What Chipotle states about gluten and allergens
The most reliable answer to “is this dish safe?” comes from Chipotle’s own allergen guide. Manufacturers and chains revise recipes, so we anchor every claim on this page to the chain’s current publication and link directly so you can verify before ordering.
- Chipotle publishes a public allergen guide listing every menu component against gluten, dairy, egg, fish, peanut, shellfish, soy, sesame, and tree nut.
- The chain states that the flour tortilla is the main gluten-containing item; the burrito bowl with corn tortillas or no tortilla is naturally gluten-free per recipe.
- Chipotle acknowledges line cross-contact: utensils and gloves move between items, including the flour tortilla station.
- The kitchen does not have a separate gluten-free preparation area; the chain recommends people with celiac disease weigh the cross-contact risk before ordering.
Chipotle official allergen guide
How MenuWise applies this
Chipotle is one of the chains MenuWise pre-loads with full menu data. Once you set your dietary profile, every dish on the Chipotle menu is scored against your selected allergens and diet. Hard-eliminated items (anything containing a selected allergen) drop out. Remaining dishes show a match percentage so you can pick fast.

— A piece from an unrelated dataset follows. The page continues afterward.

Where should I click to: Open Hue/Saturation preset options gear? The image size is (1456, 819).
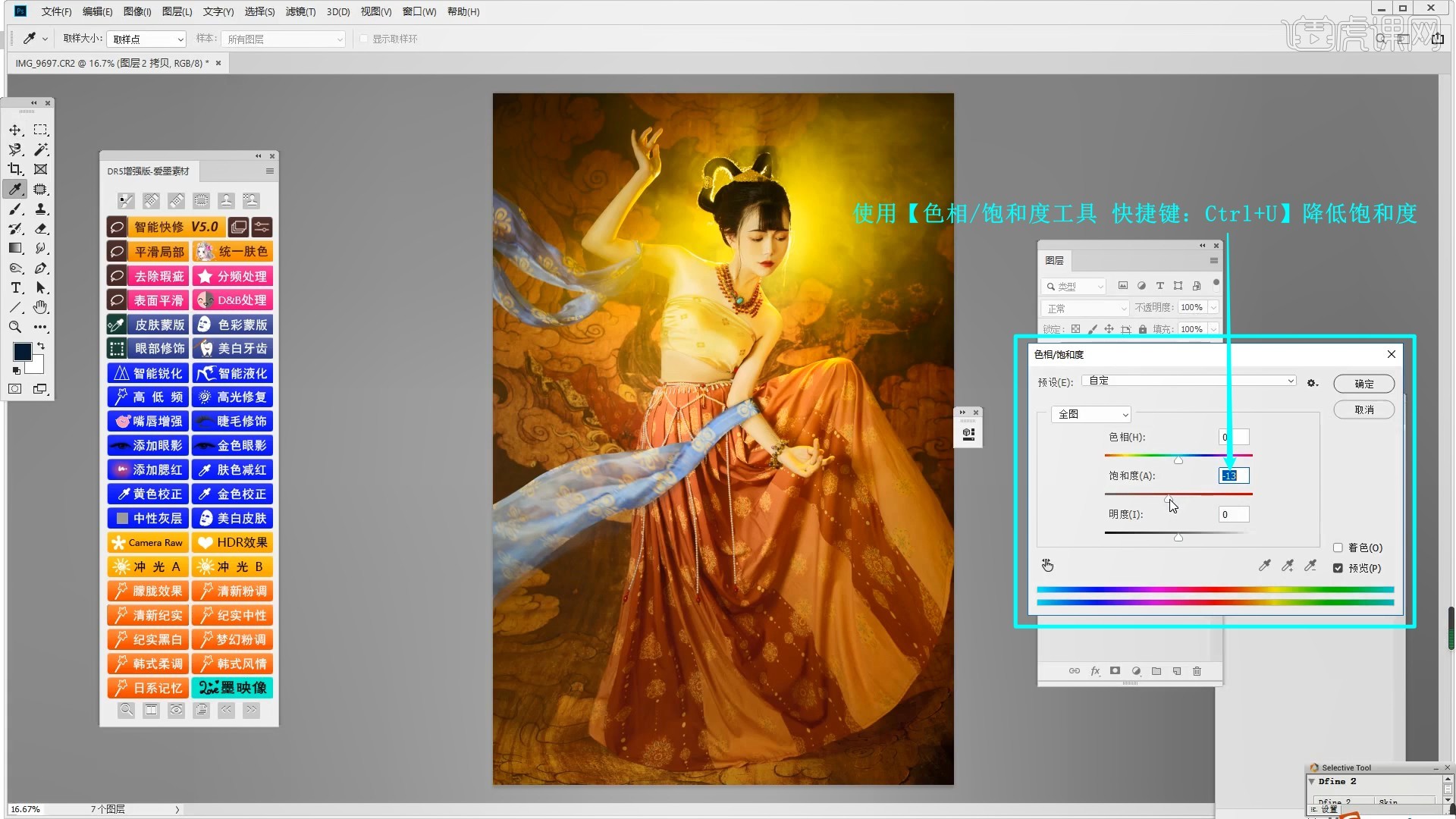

The scoring engine treats selected allergens as hard eliminations rather than soft warnings. Soft-warning apps cause the most common ordering mistake: a hungry diner clicking through the warning. MenuWise removes the dish from the recommended set entirely.
What to ask the Chipotle kitchen
Even with a published allergen guide, two questions are worth asking at the counter, especially for celiac disease or a severe wheat allergy: whether the specific item you ordered is cooked with shared equipment, and whether the kitchen has a protocol for changing gloves between gluten-containing and gluten-free items. Chipotle’s allergen guide covers the recipe; the local restaurant owns the kitchen process.